**Page excerpt**
※ ※ ※

Well, not quite. Right on the premises, the Ritzy Rossini restaurant awaited us, allowing Palers and other invitees – Procol Harum themselves our guests of honour – more hours of camaraderie over drinks and fine buffet fare. With a spare ticket that I had, I was pleased to invite a friend of Frans Steensma, rock bibliographer, collector, and writer, to join us. Like Frans, Jan-Maarten de Winter made for congenial company, as did Gordon and John, who joined me in what Geoff Whitehorn, when he spotted us and sauntered over, immediately dubbed 'Jock corner'. Charlie’s presence, albeit fleetingly, cemented the designation. I had a nice conversation with Geoff’s wife, Annie, and a brief exchange with Gary’s wife, Françoise (Franky).

“What a shock it must have been for you,” I said, not wishing stir up the incident in South Africa but to acknowledge its gravity. Franky responded prudently by saying, “It was good to get him back, George.”

The party, like the chandelier, was still in full swing when I left for the Hotel Arcadia, a two-minute walk away. Given the need to shine on brightly the next day, a beckoning bed made a lot of sense.


Saturday Afternoon at Live Club Barmen
The goal, Jens had stated repeatedly, was to get everything shipshape by Friday evening, so as to leave Saturday morning free and have the Palers’ Convention commence at 2pm without any last-minute angst and tinkering. Mission accomplished. Like that multilingual business friend, after breakfast I packed my bag, paid my hotel expenses, and steeled myself for the long day, night, and following morning that lay ahead. I took the Schwebebahn out to Alter Markt, orienting two wandering Italians, Beth, and Antonio Costa Barbé, to the location of Live Club Barmen. Before I went there myself, I visited the birthplace of Friedrich Engels, his family home now part of a Museum of Work and Industry. The axiom of his that stays with me is the dialectical 'Nothing is eternal but eternally changing,' which applies not only to how history (and the tale) unfolds but also, historically, to the membership of Procol Harum, musical mutations spanning four and a half decades, the current constitution now of some six years’ standing.

※ ※ ※

**Source material**
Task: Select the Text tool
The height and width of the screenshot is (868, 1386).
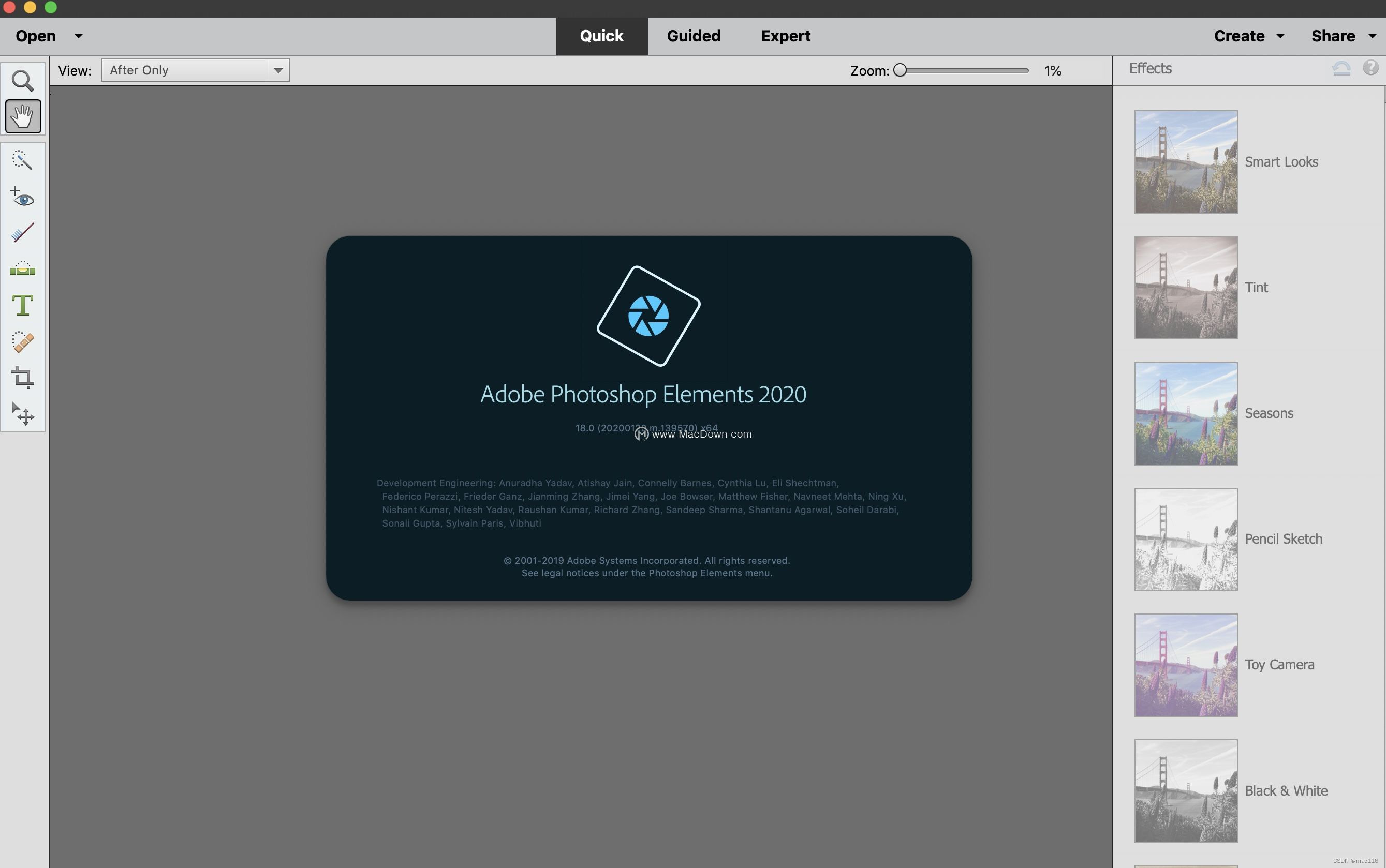Action: point(22,305)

※ ※ ※

**Directions**
A. In the convention account, why did Jens want everything shipshape by Friday evening? Answer in one to three sentences.
B. Update the convention account from "The party, like" to "lot of sense.", putting "welcoming" in place of "beckoning".
These lines have no connection to the convention account.

**Answers to each task**
A. He wanted Saturday morning left free. That way the Palers' Convention could start at 2pm without any last-minute angst and tinkering.

B.
The party, like the chandelier, was still in full swing when I left for the Hotel Arcadia, a two-minute walk away. Given the need to shine on brightly the next day, a welcoming bed made a lot of sense.